Advertisement
GÜNCEL / SİYASET ABONE OL

Türkiye Bankalar Birliği'nin (TBB) ilk yarıyıl değerlendirmesine göre, Haziran'da bireysel kredilerin TL tasarruf mevduatına oranı yüzde 81 olurken, bu, TL tasarrufların yüzde 81'inin bireysel kredi kullanımına gittiği anlamına geliyor.

TBB'nin ilk yarı değerlendirmesi ve beklentileri, Genel Sekreter Ekrem Keskin tarafından düzenlenen basın toplantısıyla açıklandı.

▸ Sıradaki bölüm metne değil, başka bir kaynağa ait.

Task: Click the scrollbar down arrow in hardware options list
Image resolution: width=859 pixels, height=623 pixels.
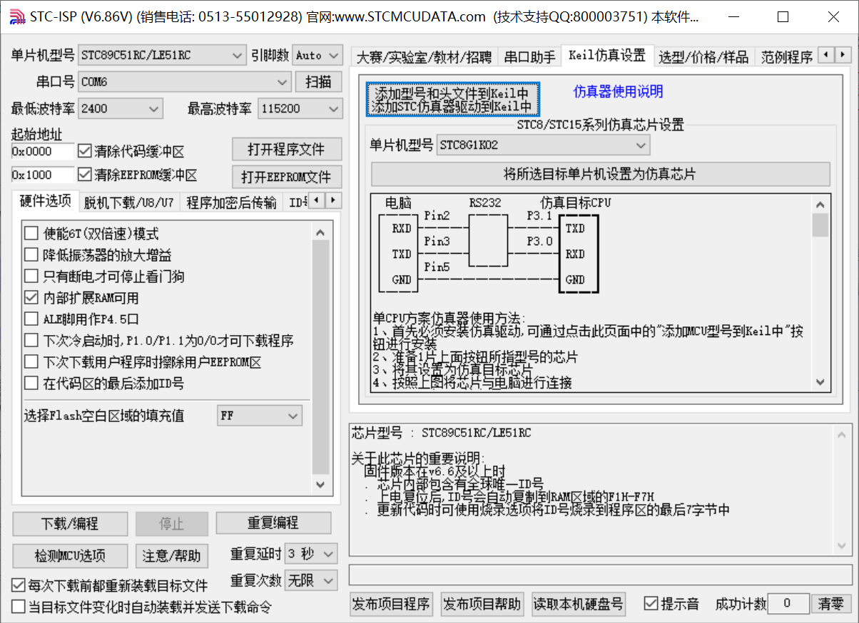Action: click(x=320, y=484)
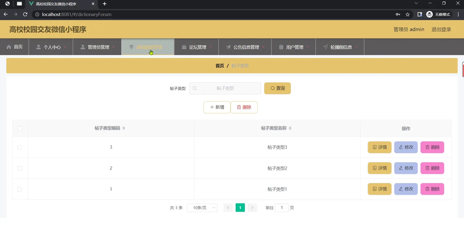Click the 查询 search button
This screenshot has height=247, width=464.
click(277, 88)
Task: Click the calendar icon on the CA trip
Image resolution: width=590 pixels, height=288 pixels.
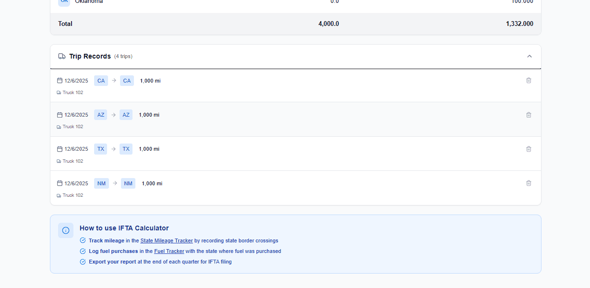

Türkiye ve uluslararası alandaki gelişmelere yer verilen değerlendirmede, büyüme hızının yıllık bazda ilk yarı sonunda yüzde 5 civarında olduğu, tasarruf açığında yavaş da olsa düşüş görüldüğü, cari işlemler açığının daha düşük, sermaye girişinin de daha yavaş olduğu ifade edildi.

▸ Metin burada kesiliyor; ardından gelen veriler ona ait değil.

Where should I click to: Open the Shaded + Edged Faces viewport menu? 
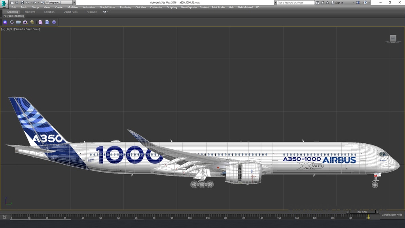[x=27, y=29]
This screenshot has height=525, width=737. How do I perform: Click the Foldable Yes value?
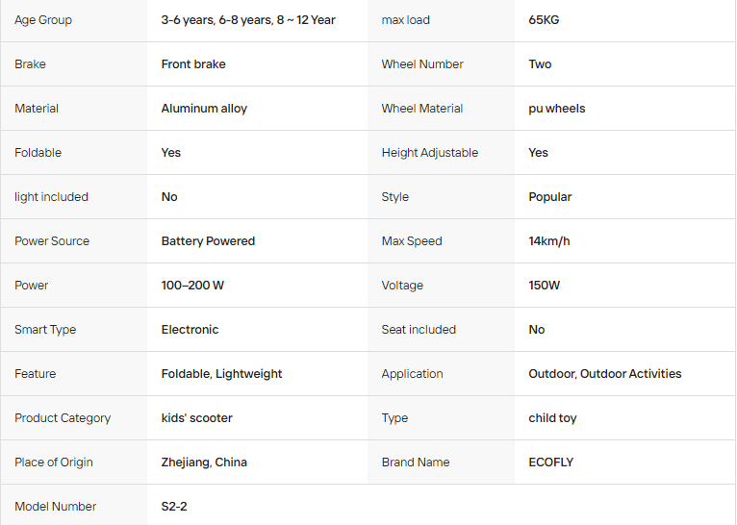pos(170,153)
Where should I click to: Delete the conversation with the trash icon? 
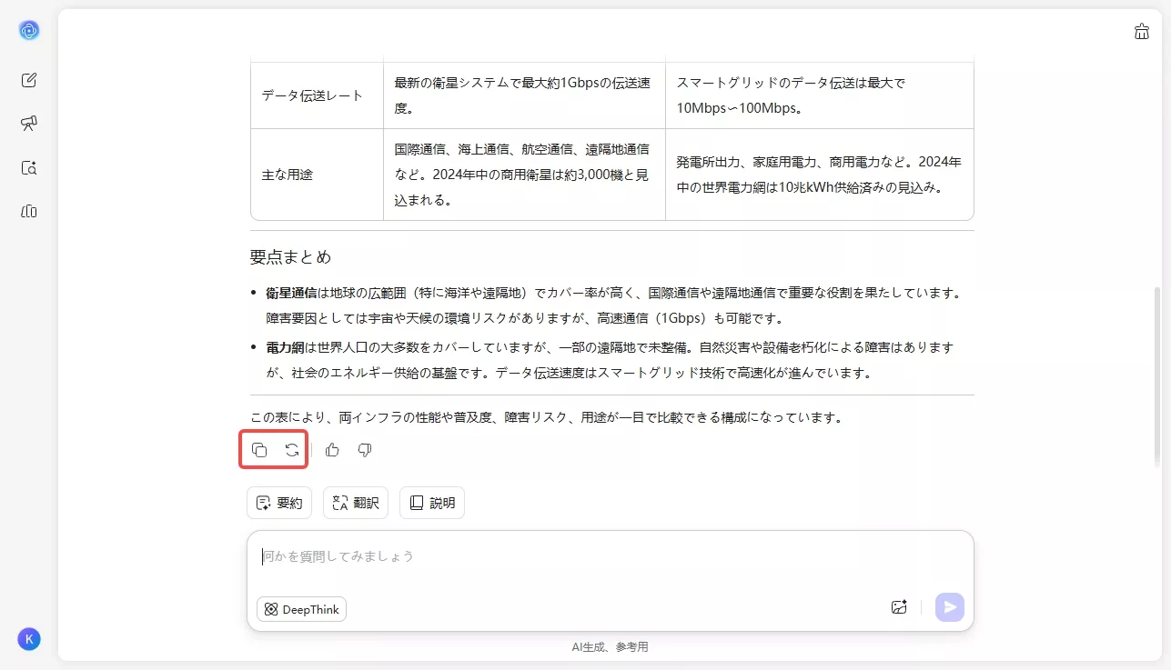1142,30
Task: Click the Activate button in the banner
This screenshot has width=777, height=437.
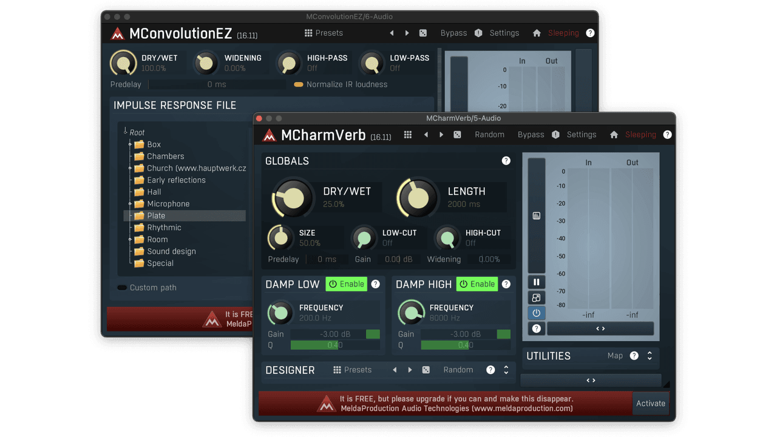Action: (x=650, y=403)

Enflasyonda düşüşün başladığı, yıl sonunda hedefe doğru yaklaşma eğiliminde olduğu vurgulanırken, bütçe açığının geçen yıla göre daha yüksek, hedefin bir miktar üzerinde seyrettiği, kamu borç stokunun GSYH'ya oranının düştüğüne işaret edildi.

Bankacılık sektöründe faiz oranlarında yatay seyir gözlenirken, eğilimin aşağı yönlü olduğu, para piyasalarının geçen yıla göre daha istikrarlı bir seyir izlediği, para talebindeki artışın yavaş olduğu ve GSYH'ya oranının düştüğü belirtildi.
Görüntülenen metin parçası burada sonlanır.